UO researcher lands two NSF grants to boost seismic modeling

The National Science Foundation has awarded UO computer scientist Brittany Erickson two competitive grants, both of which involve building high-performance code for seismic modeling that will be available to the greater scientific community.

Both grants will help develop a method of modeling earthquake and volcano physics, along with their associated hazards. That could mean better forecasting of earthquakes and volcanic eruptions around the world.

The first grant of $287,000 is for two years and focuses on volcanic modeling. Erickson, who holds a joint faculty position as an assistant professor in the both the computer and information science and the earth sciences departments, wrote the grant with her husband, Leif Karlstrom, a UO volcanologist. Erickson is the co-investigator on this grant.

“We’ve always wanted to collaborate, but Leif’s always been in the volcano realm and I’ve always been in the earthquake realm,” Erickson said. “So, finally we’re been able to do something together.”

The focus will be on the Kilauea volcano in Hawaii, she said. The outstanding question in volcano science is how to predict or better understand volcanic eruptions, which happen due to unstable fluids moving around a volcanic conduit. The goal is to develop a computational technique that gives researchers reliable insight into what influences volcanic eruptions.

The second grant of $489,000 is for three years and comes from a collaboration with Jeremy Kozdon, an applied mathematician from the Naval Postgraduate School. Erickson is the primary investigator for the grant.

Their aim is to model the earthquake cycle and show hundreds of years of earthquake activity, which means dealing with large systems of equations. Erickson said the work is groundbreaking and possibly the first of its kind.

“We are trying to answer why some earthquakes nucleate on faults that are unfavorably orientated to the remote stress field,” Erickson said. “Faults in the earth’s crust are usually part of a larger network that intersect in geometrically complex ways. You would assume that those faults more optimally oriented would exhibit an earthquake first, but that’s not always the case. We want to explore this phenomenon through numerical simulation.”

Erickson is also the co-leader of the Southern California Earthquake Center’s working group for advancing codes for simulating earthquake sequences, a group of earthquake modeling  researchers from around the world. She said her interests in earthquakes arose from her childhood in California.

“When I was 8 years old, I experienced the 1989 Loma Prieta earthquake that hit San Francisco, and it really affected me,” she said. “My adviser in graduate school was a mathematician working on problems in geoscience, and I jumped at the chance to do some mathematical modeling for earthquake processes. I wanted to do something with math that had clear, broader impact.”

Through their research, Erickson said the models she and her collaborators will build will allow them a better understanding of volcano and earthquake physics.
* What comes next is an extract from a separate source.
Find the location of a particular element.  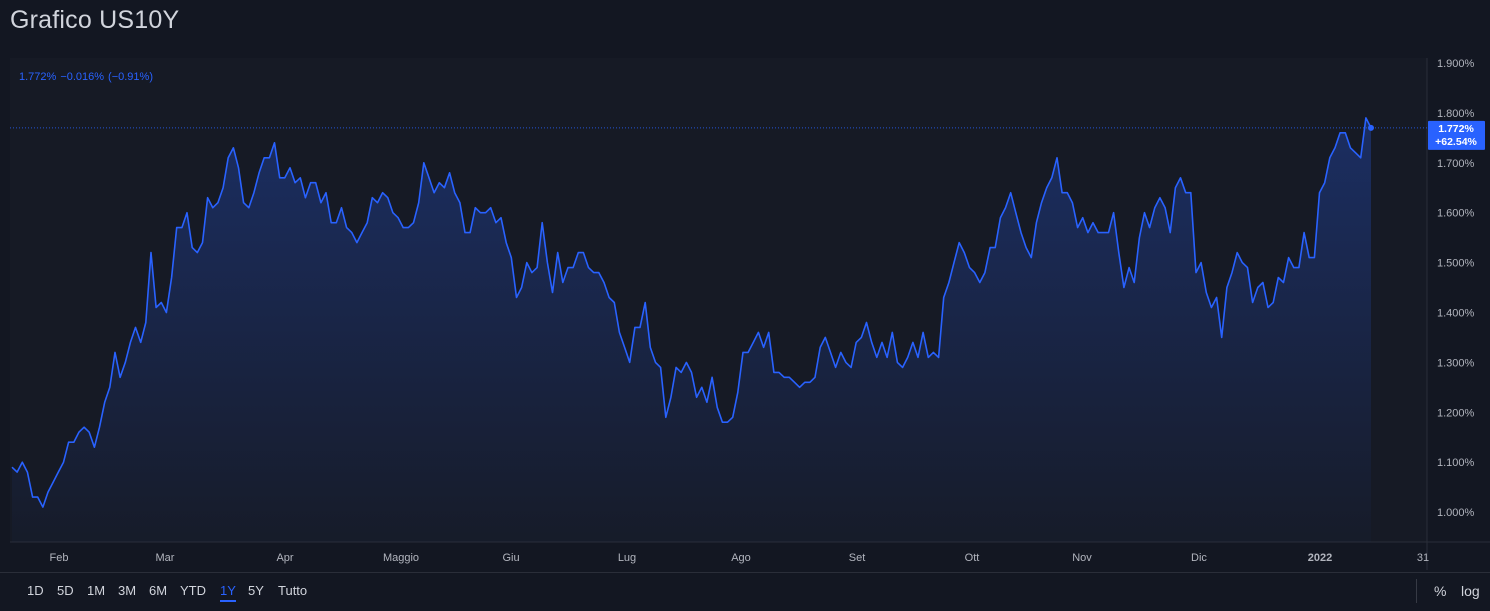

x-tick-label: Maggio is located at coordinates (401, 558).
The NSF grants will help develop an open-source, high-performance code that will be available to both the scientific community and the public.
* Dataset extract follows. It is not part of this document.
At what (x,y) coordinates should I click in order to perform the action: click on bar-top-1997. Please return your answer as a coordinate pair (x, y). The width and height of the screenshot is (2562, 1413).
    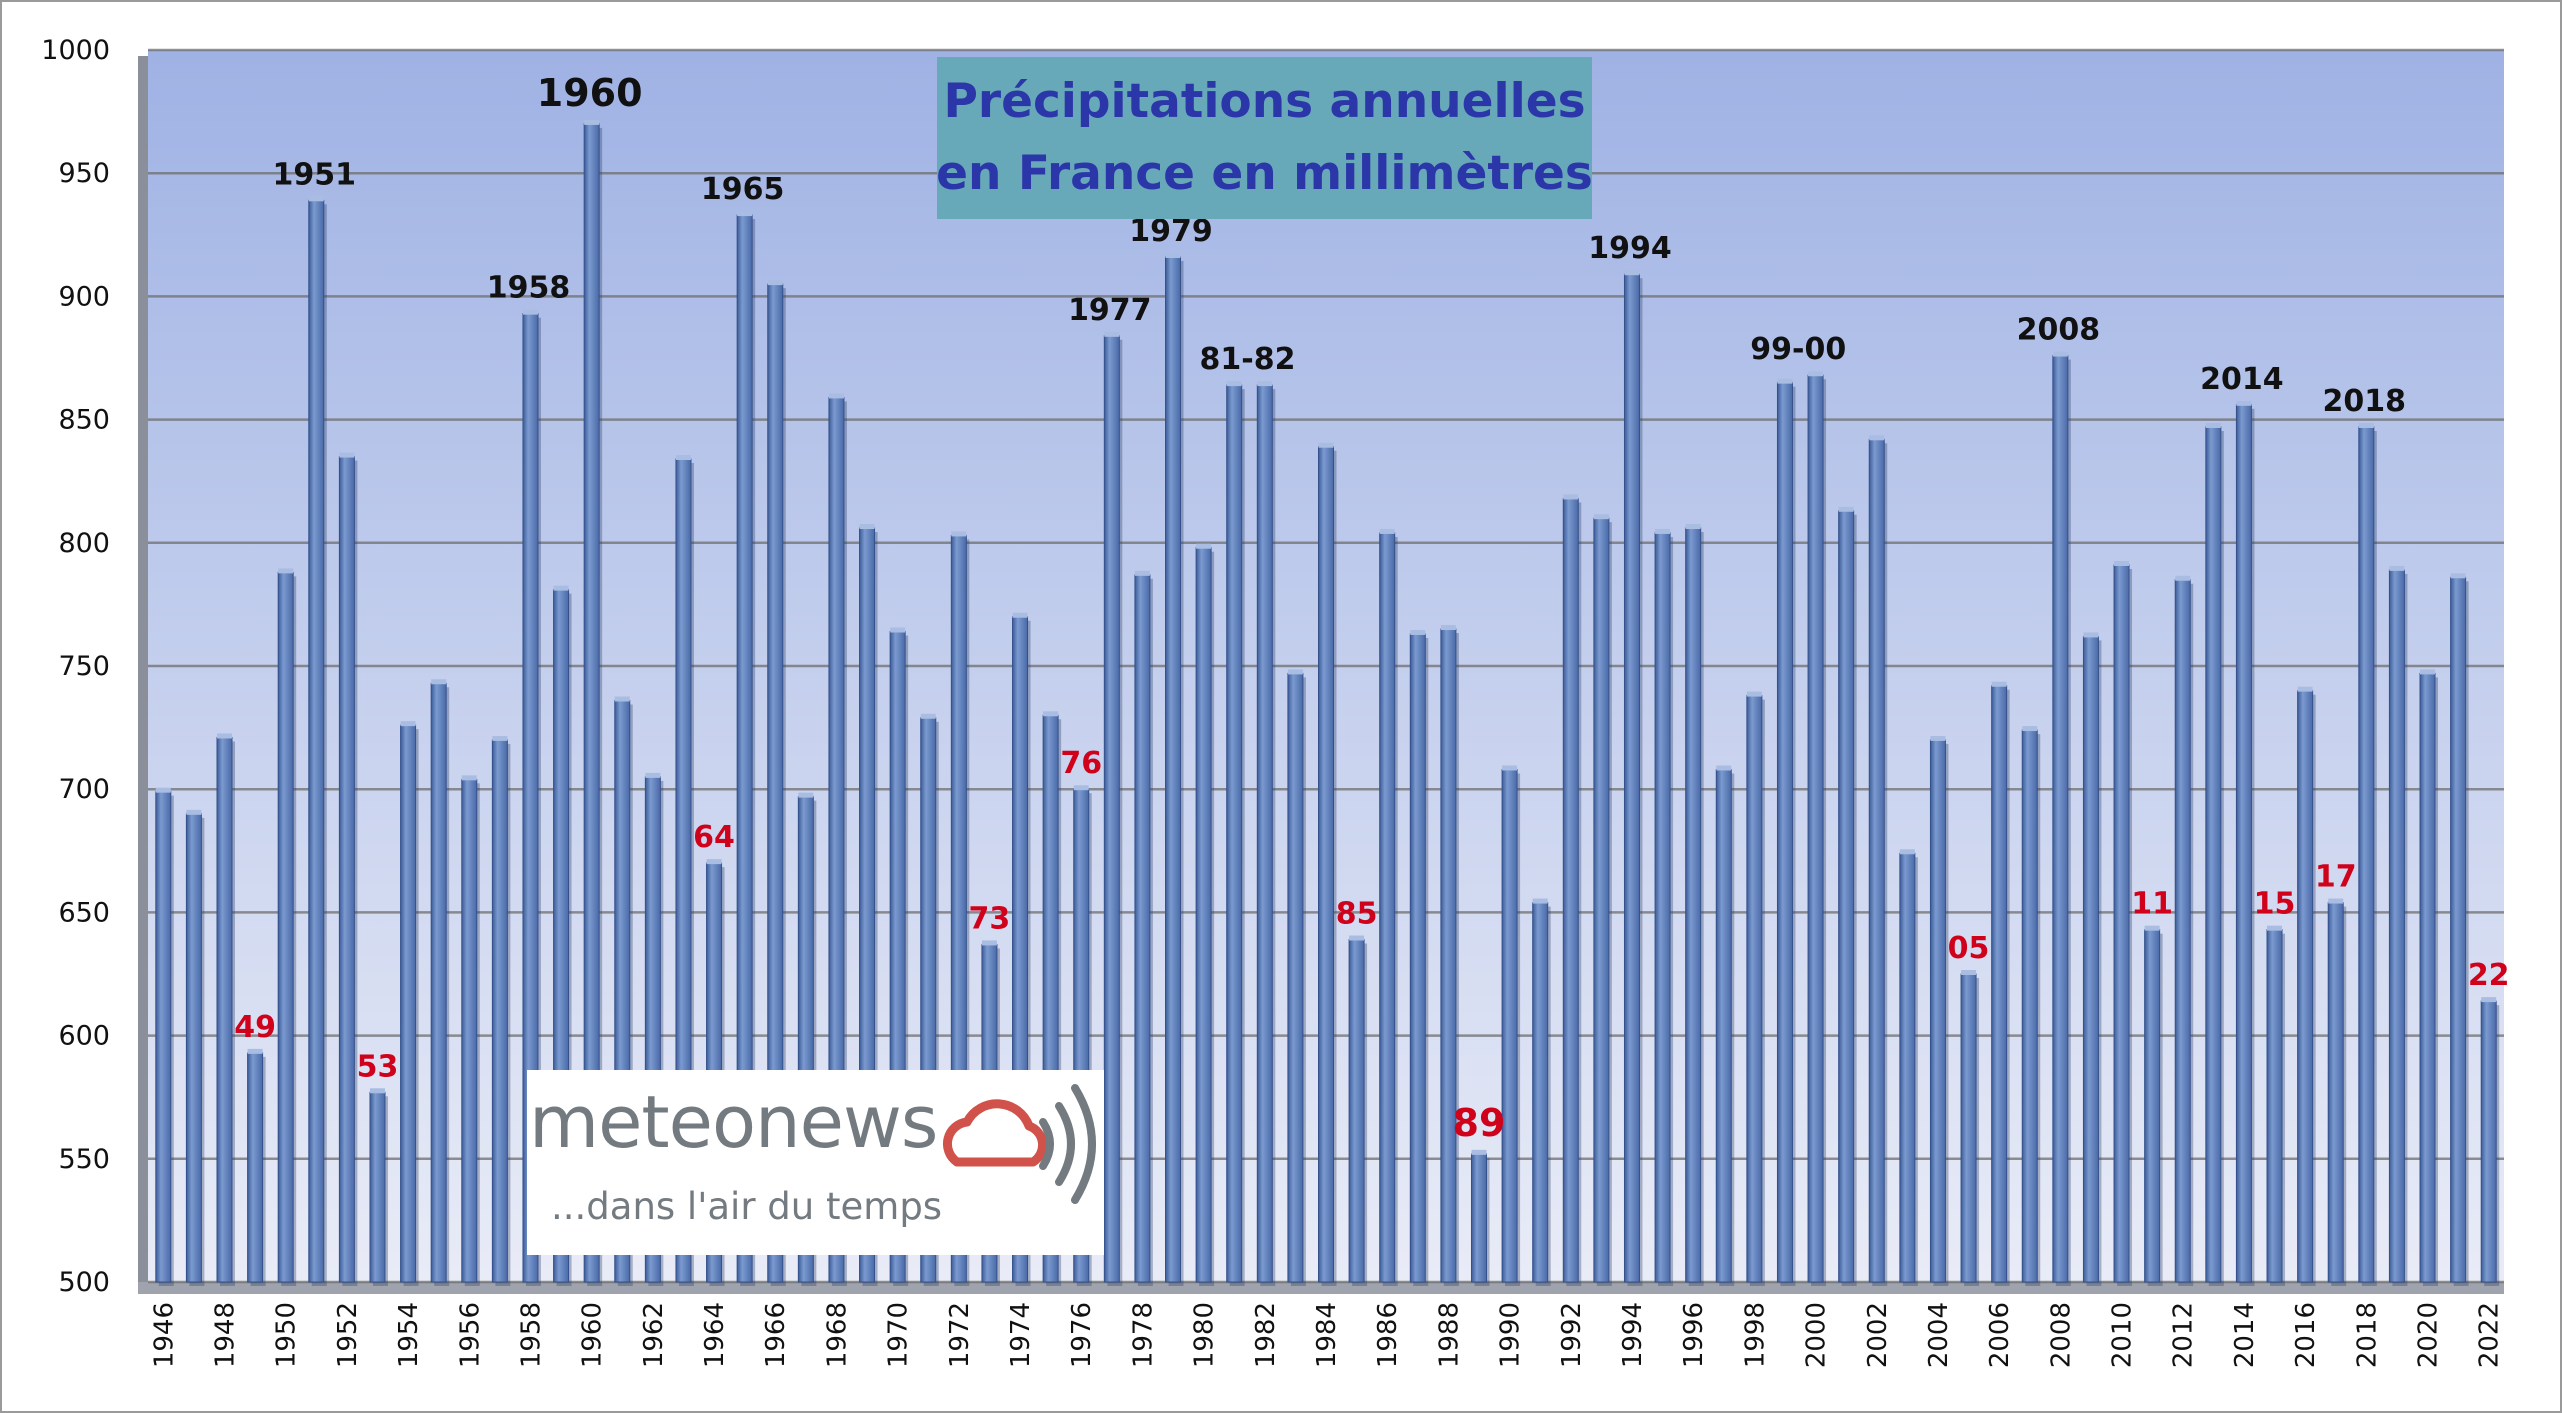
    Looking at the image, I should click on (1724, 768).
Typically, Erickson’s field of study is dominated by male scientists, she said. She considers herself lucky because she has felt supported by her male colleagues and advisers throughout her career.

At the UO, she noted that the Department of Computer and Information Science has four other women faculty members. Still, gender inequality in her field is a challenging problem to address.

“Women in the workforce are struggling through the COVID pandemic, particularly if they have children,” she said. “I was only able to submit these two grant proposals last summer because our day care opened for a couple months. This wouldn’t have been possible if the day care had remained closed due to the ongoing pandemic. I feel for the other faculty around the university who are at home and responsible their children’s distanced learning. It’s very tough.”